INSTRUCTIONS FOR THE TASK: Present the lines from the start of the records through the line containing "coord(1219,723)" as a Markdown table with the columns Row and Line. Number each row and leave out blank lines.
####
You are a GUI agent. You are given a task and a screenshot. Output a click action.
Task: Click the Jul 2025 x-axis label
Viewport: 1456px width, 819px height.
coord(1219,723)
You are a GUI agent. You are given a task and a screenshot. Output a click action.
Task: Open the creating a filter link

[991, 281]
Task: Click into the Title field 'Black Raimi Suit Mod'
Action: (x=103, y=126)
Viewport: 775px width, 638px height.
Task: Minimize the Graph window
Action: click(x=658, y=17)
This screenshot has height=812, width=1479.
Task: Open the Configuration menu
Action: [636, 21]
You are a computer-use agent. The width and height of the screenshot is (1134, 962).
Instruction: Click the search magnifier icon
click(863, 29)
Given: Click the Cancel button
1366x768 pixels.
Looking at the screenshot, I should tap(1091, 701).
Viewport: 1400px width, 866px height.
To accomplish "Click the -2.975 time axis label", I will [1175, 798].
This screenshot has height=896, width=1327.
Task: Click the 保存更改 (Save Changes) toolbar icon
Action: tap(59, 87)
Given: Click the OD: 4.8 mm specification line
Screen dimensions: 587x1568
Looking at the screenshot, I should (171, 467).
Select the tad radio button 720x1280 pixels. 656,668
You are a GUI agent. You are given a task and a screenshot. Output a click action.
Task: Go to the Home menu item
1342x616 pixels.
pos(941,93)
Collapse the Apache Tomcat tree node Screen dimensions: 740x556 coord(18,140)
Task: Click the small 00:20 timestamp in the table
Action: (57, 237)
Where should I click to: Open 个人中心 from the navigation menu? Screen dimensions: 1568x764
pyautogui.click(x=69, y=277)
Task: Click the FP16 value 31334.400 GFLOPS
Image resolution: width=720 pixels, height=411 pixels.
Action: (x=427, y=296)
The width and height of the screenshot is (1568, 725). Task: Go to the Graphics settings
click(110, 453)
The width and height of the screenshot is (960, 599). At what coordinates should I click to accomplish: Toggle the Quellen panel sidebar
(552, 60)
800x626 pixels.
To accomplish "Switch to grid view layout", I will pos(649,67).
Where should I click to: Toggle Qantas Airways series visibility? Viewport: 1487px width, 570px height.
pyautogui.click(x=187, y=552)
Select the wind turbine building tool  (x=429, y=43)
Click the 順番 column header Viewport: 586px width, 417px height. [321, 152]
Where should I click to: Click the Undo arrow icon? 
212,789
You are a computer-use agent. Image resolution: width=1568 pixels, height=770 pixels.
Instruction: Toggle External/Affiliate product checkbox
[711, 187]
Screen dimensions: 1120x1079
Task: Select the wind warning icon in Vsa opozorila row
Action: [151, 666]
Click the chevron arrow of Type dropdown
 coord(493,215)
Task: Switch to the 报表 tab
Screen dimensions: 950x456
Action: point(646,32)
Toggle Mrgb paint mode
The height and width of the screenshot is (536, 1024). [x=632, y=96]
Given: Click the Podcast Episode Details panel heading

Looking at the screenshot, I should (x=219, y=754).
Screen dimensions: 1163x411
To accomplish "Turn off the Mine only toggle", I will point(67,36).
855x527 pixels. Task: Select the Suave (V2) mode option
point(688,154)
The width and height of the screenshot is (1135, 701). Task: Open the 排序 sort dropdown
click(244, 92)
####
EXPECTED ANSWER:
| Row | Line |
|---|---|
| 1 | You are a GUI agent. You are given a task and a screenshot. Output a click action. |
| 2 | Task: Click the Jul 2025 x-axis label |
| 3 | Viewport: 1456px width, 819px height. |
| 4 | coord(1219,723) |